### Passage provided
- - - - - - -
The various articles that, a few months ago, announced the $600 trillion derivatives overhang all said, in effect, “Don’t worry, the Very Serious People have all those derivatives under control.” But they never explained why or how. We―interested people, politicians, governments, and non-financial experts―are asked to take it all on faith. But isn’t that precisely what we were asked in 1929, in the Saving-and-Loan Crisis, and before the Crash of 2008?
Anyone who believes the Very Serious People really have an answer, let alone that it works or that they actually understand what is going on, is the veriest rube. Financial “reform” was supposed to provide some transparency in the derivatives market. But it hasn’t yet even begun. The relevant federal agencies are still writing the rules. And the people who make piles of money from these obscure and totally non-transparent markets are doing their level best to make sure that whatever rules emerge won’t hold them back a bit.
Just think, again, of the numbers. Right now, as I write this, the Very Serious Politicians in the EU are whipping themselves into a frenzy. They are stretching as hard as they can (and squeezing their taxpayers as hard as they can) to come up with a 1 trillion euro bailout fund. Converted into dollars, that’s about $1.4 trillion, give or take. How far do you think that bailout fund will go if the $600 trillion derivatives house of cards begins to collapse?
And collapse it will. It’s just a matter of time. No one is minding the store. No one, least of all the avid traders in this blackest of black markets, has any idea of the big picture. That was crystal clear in 2008, and it’s even more crystal clear today. When they say, “Don’t worry. Everything’s fine!” the translation is “Don’t bother me! I’m making my fortune, and I’m on track to have my penthouse in Manhattan, my summer home on the Riviera, and my 150-foot yacht with full crew standing by off Capri long before the whole toxic mess blows up.”
The solution is clear but radical. That whole gambling casino―derivatives, interest-rate swaps, debt-default swaps, and every other instrument (perhaps excluding simple commodities futures) that gambles on uncertain future events―has become a cancer on society. And, as the numbers above show, the tumor is now far larger than the patient.
So the only way we can possibly survive is to quarantine, separate, and excise the tumor from the real economy, and eventually outlaw all but the most demonstrably beneficial gambling instruments. Otherwise, what eventually happens to all gambling addicts will happen to us. The bet will come along that starts the $600 trillion house of cards falling, and all of us will lose. Big.
- - - - - - -
### Records provided
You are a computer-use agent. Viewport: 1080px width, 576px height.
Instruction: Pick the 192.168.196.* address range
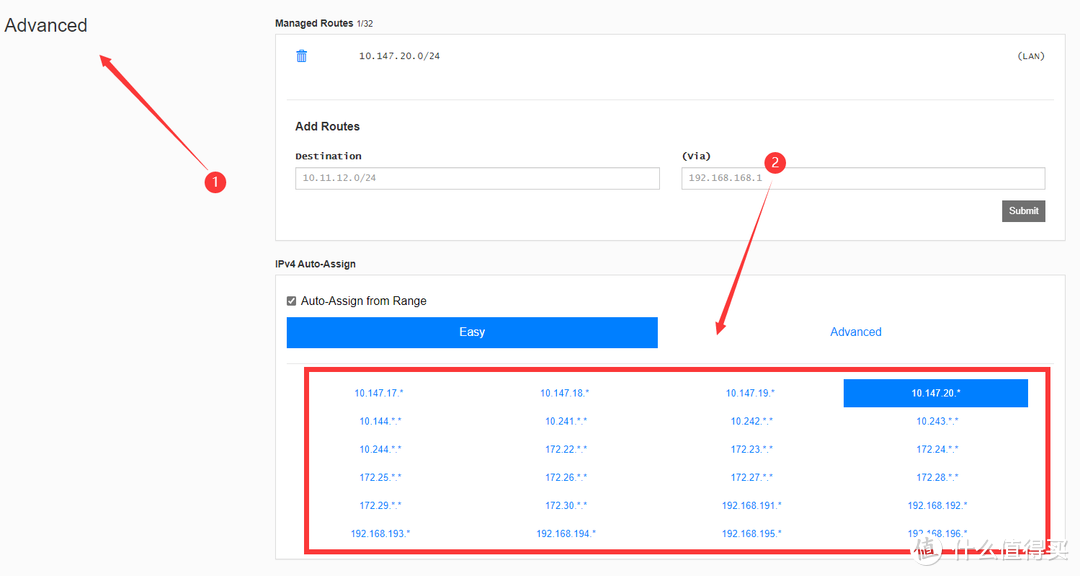click(x=937, y=532)
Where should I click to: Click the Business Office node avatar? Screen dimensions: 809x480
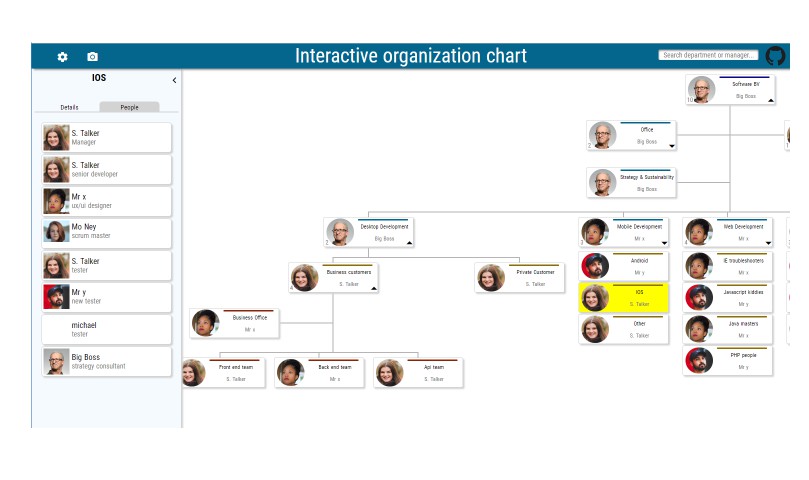pyautogui.click(x=206, y=323)
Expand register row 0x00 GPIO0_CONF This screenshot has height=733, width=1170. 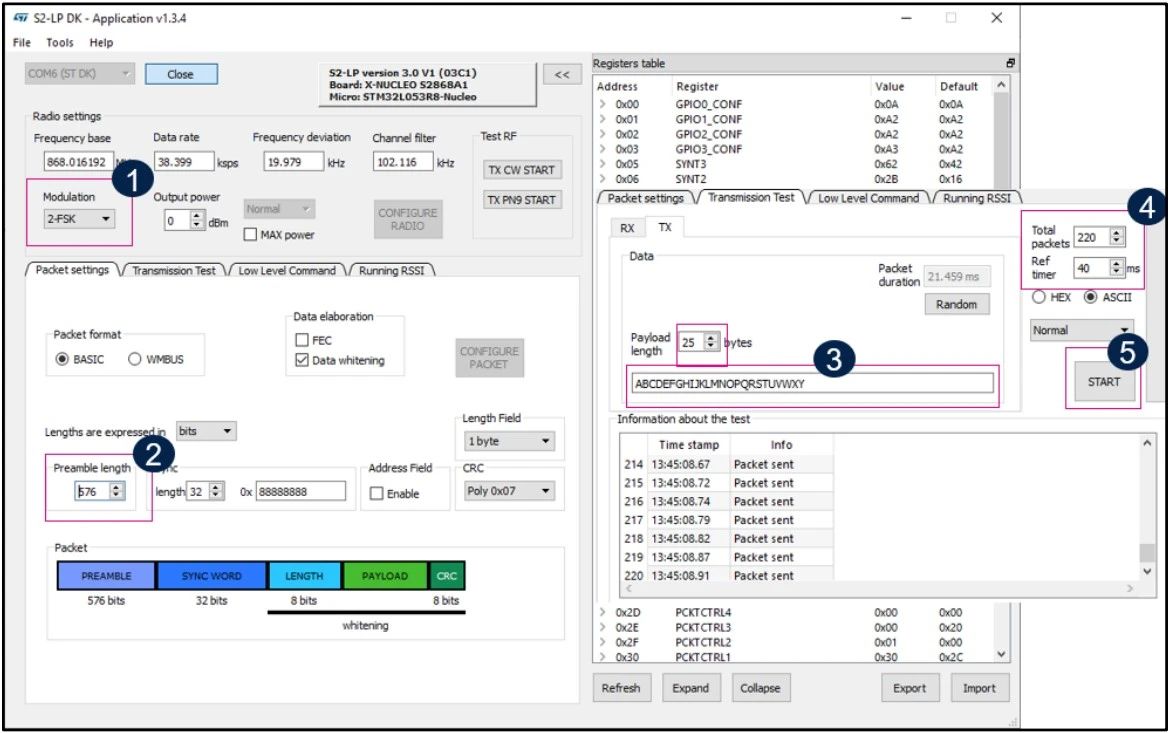point(603,105)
- - - - - - -
### What is expected
Please write the next part of the essay on the derivatives market, picking up after its last sentence. The records aren't needed for this.

### Response area
Excising the huge tumor was what I and many observers thought we were trying to do in 2008-2009. But we never followed through. The gamblers were throwing too big a party. They got us to bail them out, and then they bought us off with piles of money and deeply entrenched political power. Nothing important changed, and the casinos stayed in business. They even grew.
Now the EU’s pols are poised to do the very same thing again: bail out the casinos and gamblers, let their game go on, and hope the next Great Unraveling will occur when they are safely out of office and running global charities for the increasingly numerous victims of their folly.
What assurance do we have that the same collapse won’t happen again, much bigger this time? Absolutely none. We have strong evidence to the contrary. The collapse of Dexia is a precise mirror of the collapse of AIG here that precipitated the Crash of 2008. And the world’s chief casino, Goldman Sachs, is the same one that, by making collateral calls, helped pull the plug in both cases.
All we have is assurances of Very Serious People like Tim Geithner and the CEOs of the casinos that things are under control. If you believe them, you deserve what’s going to happen to you and yours if you don’t start preparing seriously for a Second Great Depression. And this time, like the first time, it will be absolutely global, with the possible exception of China, because there is no sign that any Very Serious Person, anywhere in the world, is wising up.